▶ Task inputs
>>>

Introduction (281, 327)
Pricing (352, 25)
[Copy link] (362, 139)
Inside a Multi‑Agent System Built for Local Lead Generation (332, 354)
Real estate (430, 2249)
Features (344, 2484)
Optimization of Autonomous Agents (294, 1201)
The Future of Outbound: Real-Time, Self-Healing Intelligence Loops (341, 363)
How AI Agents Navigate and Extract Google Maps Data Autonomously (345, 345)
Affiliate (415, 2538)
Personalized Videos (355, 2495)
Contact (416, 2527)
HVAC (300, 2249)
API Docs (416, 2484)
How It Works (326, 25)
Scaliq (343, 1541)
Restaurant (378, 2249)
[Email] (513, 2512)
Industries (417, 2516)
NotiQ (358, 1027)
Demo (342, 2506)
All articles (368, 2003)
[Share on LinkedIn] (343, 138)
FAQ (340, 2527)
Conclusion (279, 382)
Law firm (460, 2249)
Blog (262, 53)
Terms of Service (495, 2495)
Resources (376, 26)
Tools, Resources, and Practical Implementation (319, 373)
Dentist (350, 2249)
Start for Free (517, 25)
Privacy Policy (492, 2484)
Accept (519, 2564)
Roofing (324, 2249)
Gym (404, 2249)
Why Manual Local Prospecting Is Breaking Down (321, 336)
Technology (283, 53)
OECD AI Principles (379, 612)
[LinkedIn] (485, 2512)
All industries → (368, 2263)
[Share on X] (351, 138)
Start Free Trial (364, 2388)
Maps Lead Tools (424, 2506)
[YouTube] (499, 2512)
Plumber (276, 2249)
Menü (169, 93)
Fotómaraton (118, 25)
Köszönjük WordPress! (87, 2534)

<<<
>>>

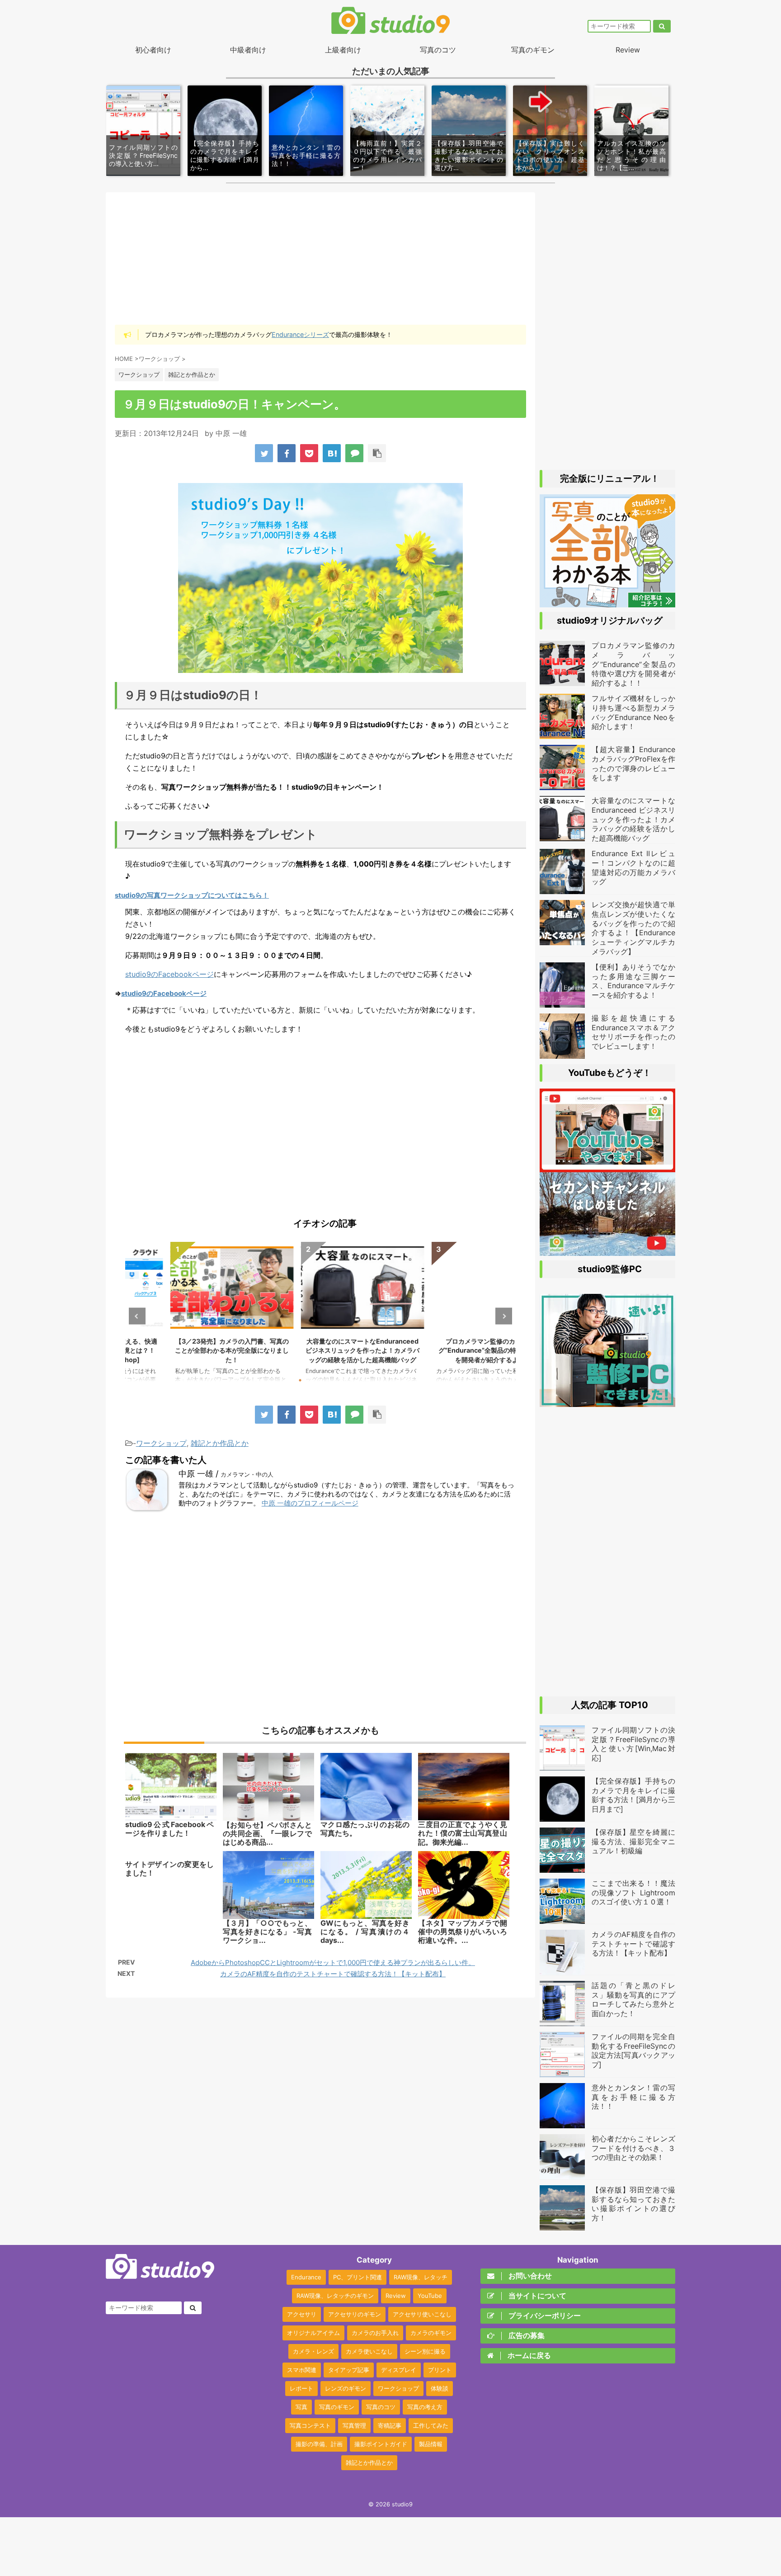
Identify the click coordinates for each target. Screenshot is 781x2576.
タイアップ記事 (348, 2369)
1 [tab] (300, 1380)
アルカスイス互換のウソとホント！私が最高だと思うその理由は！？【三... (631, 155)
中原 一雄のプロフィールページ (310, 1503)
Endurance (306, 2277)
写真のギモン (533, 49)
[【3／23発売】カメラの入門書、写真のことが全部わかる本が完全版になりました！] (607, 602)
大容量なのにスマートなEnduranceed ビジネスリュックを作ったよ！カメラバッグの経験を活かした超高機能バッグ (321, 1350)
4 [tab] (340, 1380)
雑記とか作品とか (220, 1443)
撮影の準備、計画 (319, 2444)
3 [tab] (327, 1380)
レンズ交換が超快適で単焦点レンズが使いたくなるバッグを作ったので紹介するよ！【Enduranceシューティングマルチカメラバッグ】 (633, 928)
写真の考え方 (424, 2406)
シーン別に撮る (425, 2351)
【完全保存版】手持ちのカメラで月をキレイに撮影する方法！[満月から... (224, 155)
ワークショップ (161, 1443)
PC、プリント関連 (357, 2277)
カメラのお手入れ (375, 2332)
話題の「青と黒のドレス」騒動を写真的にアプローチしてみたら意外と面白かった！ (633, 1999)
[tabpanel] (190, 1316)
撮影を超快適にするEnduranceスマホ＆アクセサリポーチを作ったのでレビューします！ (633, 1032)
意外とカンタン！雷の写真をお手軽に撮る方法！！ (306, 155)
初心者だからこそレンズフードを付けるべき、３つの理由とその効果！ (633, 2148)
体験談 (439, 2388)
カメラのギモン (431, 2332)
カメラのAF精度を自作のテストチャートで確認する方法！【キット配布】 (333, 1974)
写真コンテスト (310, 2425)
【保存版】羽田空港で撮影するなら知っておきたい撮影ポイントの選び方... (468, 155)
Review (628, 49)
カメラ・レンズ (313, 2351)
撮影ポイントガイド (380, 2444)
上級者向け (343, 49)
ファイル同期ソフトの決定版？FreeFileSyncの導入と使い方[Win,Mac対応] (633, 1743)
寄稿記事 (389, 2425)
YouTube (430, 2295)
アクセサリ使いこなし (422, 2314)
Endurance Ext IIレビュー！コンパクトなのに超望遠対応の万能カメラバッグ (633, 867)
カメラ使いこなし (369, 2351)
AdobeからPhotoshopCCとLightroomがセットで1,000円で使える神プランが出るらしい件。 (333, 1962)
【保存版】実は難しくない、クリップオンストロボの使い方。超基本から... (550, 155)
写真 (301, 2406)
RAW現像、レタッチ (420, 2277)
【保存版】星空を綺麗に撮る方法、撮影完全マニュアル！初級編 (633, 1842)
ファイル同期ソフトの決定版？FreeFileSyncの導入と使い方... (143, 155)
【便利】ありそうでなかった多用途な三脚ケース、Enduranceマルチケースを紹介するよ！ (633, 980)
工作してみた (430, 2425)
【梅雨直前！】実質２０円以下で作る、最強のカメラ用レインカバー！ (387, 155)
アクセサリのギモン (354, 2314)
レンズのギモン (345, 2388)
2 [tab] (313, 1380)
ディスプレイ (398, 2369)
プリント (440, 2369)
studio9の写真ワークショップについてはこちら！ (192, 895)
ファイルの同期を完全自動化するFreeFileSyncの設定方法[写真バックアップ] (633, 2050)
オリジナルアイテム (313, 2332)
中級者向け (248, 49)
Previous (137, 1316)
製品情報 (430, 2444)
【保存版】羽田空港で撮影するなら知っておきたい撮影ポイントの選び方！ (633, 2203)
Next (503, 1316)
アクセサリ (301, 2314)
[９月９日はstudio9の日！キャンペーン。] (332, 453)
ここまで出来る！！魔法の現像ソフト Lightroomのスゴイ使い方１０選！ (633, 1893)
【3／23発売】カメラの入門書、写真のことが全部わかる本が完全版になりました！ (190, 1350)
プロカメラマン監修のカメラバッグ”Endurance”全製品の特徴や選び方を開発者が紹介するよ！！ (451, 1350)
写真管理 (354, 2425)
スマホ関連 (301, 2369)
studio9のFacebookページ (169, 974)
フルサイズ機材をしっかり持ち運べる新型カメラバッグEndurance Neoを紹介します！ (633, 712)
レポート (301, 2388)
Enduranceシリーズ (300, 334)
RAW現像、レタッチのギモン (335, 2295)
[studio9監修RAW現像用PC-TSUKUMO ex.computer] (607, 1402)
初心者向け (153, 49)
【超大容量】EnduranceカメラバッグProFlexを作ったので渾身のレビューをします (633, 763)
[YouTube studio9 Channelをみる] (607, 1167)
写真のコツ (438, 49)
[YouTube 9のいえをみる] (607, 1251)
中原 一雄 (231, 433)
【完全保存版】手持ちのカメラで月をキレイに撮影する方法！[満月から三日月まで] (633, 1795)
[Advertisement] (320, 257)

<<<
>>>

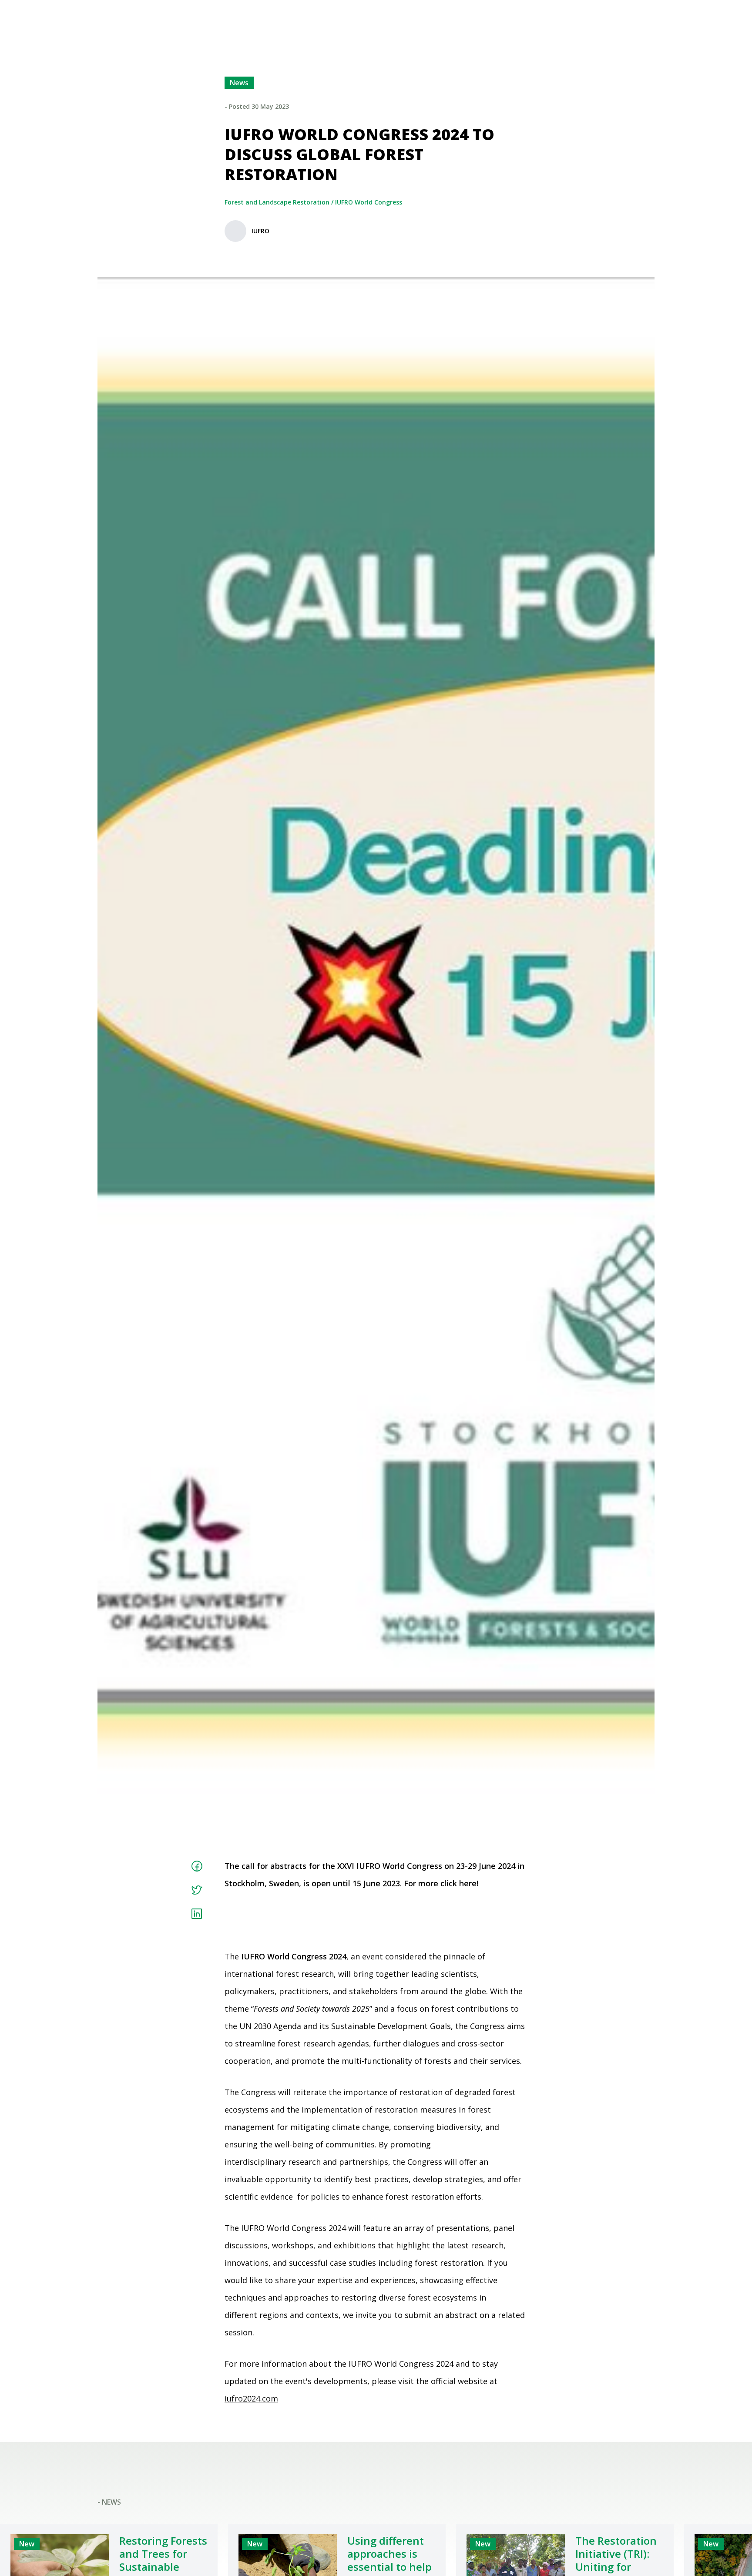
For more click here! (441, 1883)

<<<

▶ Exercise requirements
From the records above, print exactly the lines that run from the line with "[【3／23発売】カメラの入門書、写真のことが全部わかる本が完全版になりました！] (607, 602)" to the line with "RAW現像、レタッチ (420, 2277)", inclusive.

▶ Written solution
[【3／23発売】カメラの入門書、写真のことが全部わかる本が完全版になりました！] (607, 602)
大容量なのにスマートなEnduranceed ビジネスリュックを作ったよ！カメラバッグの経験を活かした超高機能バッグ (321, 1350)
4 [tab] (340, 1380)
雑記とか作品とか (220, 1443)
撮影の準備、計画 (319, 2444)
3 [tab] (327, 1380)
レンズ交換が超快適で単焦点レンズが使いたくなるバッグを作ったので紹介するよ！【Enduranceシューティングマルチカメラバッグ】 (633, 928)
写真の考え方 (424, 2406)
シーン別に撮る (425, 2351)
【完全保存版】手持ちのカメラで月をキレイに撮影する方法！[満月から... (224, 155)
ワークショップ (161, 1443)
PC、プリント関連 (357, 2277)
カメラのお手入れ (375, 2332)
話題の「青と黒のドレス」騒動を写真的にアプローチしてみたら意外と面白かった！ (633, 1999)
[tabpanel] (190, 1316)
撮影を超快適にするEnduranceスマホ＆アクセサリポーチを作ったのでレビューします！ (633, 1032)
意外とカンタン！雷の写真をお手軽に撮る方法！！ (306, 155)
初心者だからこそレンズフードを付けるべき、３つの理由とその効果！ (633, 2148)
体験談 (439, 2388)
カメラのギモン (431, 2332)
カメラのAF精度を自作のテストチャートで確認する方法！【キット配布】 (333, 1974)
写真コンテスト (310, 2425)
【保存版】羽田空港で撮影するなら知っておきたい撮影ポイントの選び方... (468, 155)
Review (628, 49)
カメラ・レンズ (313, 2351)
撮影ポイントガイド (380, 2444)
上級者向け (343, 49)
ファイル同期ソフトの決定版？FreeFileSyncの導入と使い方[Win,Mac対応] (633, 1743)
寄稿記事 (389, 2425)
YouTube (430, 2295)
アクセサリ使いこなし (422, 2314)
Endurance Ext IIレビュー！コンパクトなのに超望遠対応の万能カメラバッグ (633, 867)
カメラ使いこなし (369, 2351)
AdobeからPhotoshopCCとLightroomがセットで1,000円で使える神プランが出るらしい件。 (333, 1962)
【保存版】実は難しくない、クリップオンストロボの使い方。超基本から... (550, 155)
写真 (301, 2406)
RAW現像、レタッチ (420, 2277)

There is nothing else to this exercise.